DeWalt’s efforts in Vermont helped spark similar resolutions at state and local levels throughout the country.

Washington Post columnist Harold Meyerson wrote last spring: “It’s all over the blogosphere. It’s the cover story in the current Harper’s. The San Francisco Board of Supervisors has passed an impeachment resolution. Antiwar activists, civil libertarians, all the usual-suspect constituencies have growing impeachment tendencies. But it’s reaching beyond the usual suspects.”

But it did not reach as far as Congress, where impeachment and censure failed to resonate, and even Vermont’s lone representative, self-professed socialist Bernie Sanders, refused to pursue impeachment in a body dominated by Republicans. Only a handful of representatives signed on to Rep. John Conyers’, D-MI, resolution calling for the creation of a select committee to investigate the administration, and the media soon lost interest.

Nevertheless, Johnson believes there is still strong grassroots support for impeachment that will come to the political fore after the November elections. “Vermont started something, and I think there have been numerous other town councils, boards of supervisors, and state Democratic parties that have passed similar resolutions,” he said.

On June 27, the Berkeley City Council voted unanimously to let voters decide whether the president should be impeached. The measure will appear on the city’s Nov. 7 ballot. The question is also on ballots in two Illinois cities, according to ImpeachPAC, a political action committee that has raised more than $41,000 to help elect candidates who support the simultaneous impeachment of Bush and Vice Pres. Dick Cheney.

Three state legislatures, including Vermont’s, have passed impeachment resolutions, joining 16 state Democratic parties, and more than 22 towns and cities and dozen more local Democratic committees nationwide. In a continuing education effort, DeWalt said Sheehan will be in Brattleboro and Montpelier on July 30 to strategize with activists from throughout New England on how to pursue impeachment.

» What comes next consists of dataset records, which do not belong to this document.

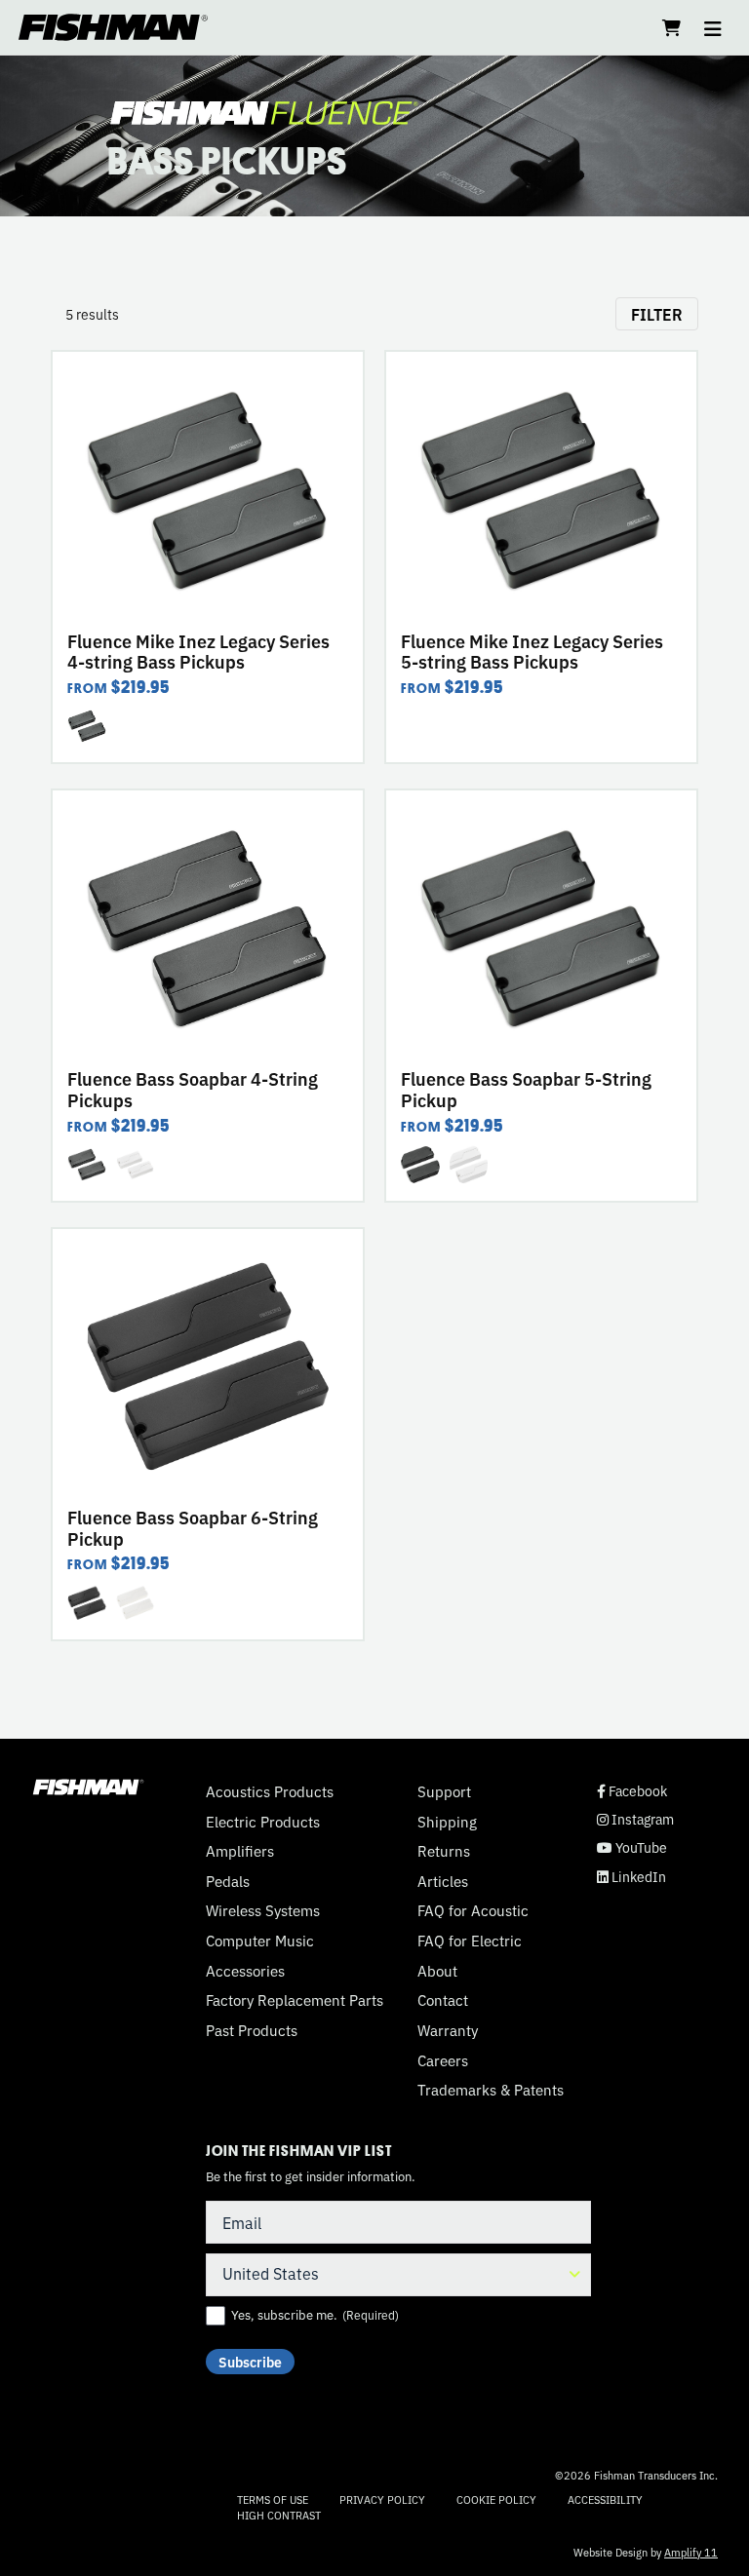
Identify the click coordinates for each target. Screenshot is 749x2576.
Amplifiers (240, 1851)
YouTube (632, 1847)
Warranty (447, 2030)
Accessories (245, 1970)
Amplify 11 (691, 2551)
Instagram (635, 1819)
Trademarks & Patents (490, 2089)
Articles (442, 1881)
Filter (657, 314)
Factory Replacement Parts (294, 2000)
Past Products (251, 2030)
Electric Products (263, 1821)
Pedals (228, 1881)
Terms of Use (272, 2499)
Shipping (447, 1821)
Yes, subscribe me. (315, 2315)
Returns (443, 1851)
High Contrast (279, 2515)
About (437, 1970)
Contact (442, 2000)
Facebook (632, 1791)
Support (444, 1791)
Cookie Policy (496, 2499)
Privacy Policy (382, 2499)
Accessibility (605, 2499)
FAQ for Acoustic (473, 1910)
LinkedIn (631, 1876)
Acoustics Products (270, 1791)
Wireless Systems (263, 1910)
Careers (442, 2060)
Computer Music (260, 1940)
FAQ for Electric (469, 1940)
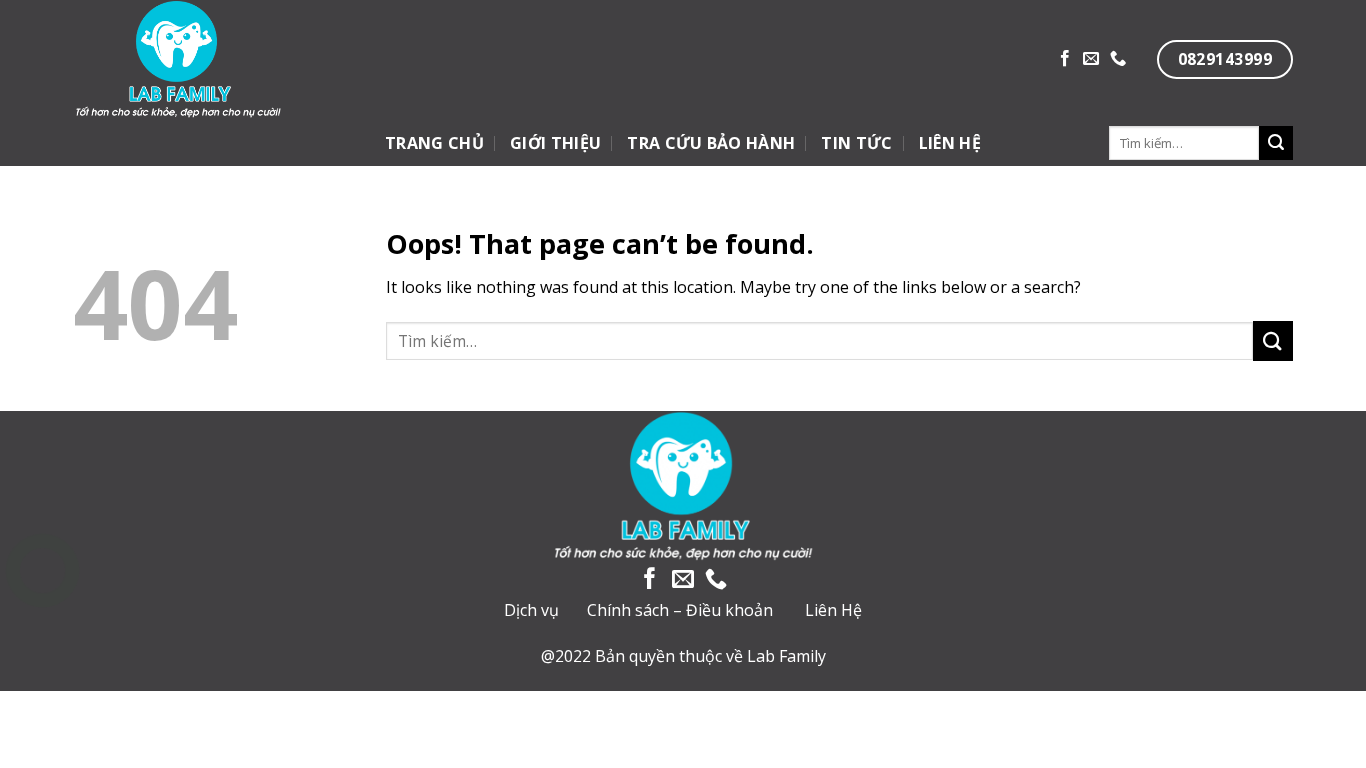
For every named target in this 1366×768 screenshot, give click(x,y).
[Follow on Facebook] (1065, 59)
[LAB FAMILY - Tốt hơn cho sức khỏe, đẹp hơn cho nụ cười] (247, 60)
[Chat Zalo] (42, 620)
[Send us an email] (1091, 59)
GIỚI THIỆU (555, 143)
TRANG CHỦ (434, 143)
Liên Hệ (833, 610)
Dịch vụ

Sheehan and DeWalt will be joined at a 1 p.m. rally on the Brattleboro Common by Frances Crowe, who advocates for conscientious objectors; Bruce Gagnon of the Global Network Against Weapons and Nuclear Power in Space; Rob Shetterly of Americanswhotellthetruth.org; Dud Hendrick, a former Naval officer and member of Maine Veterans for Peace; and Sunny Miller of Traprock Peace Center in Deerfield, MA.

Sheehan and DeWalt will travel to Montpelier the same day for a 6 p.m. rally on the Statehouse lawn.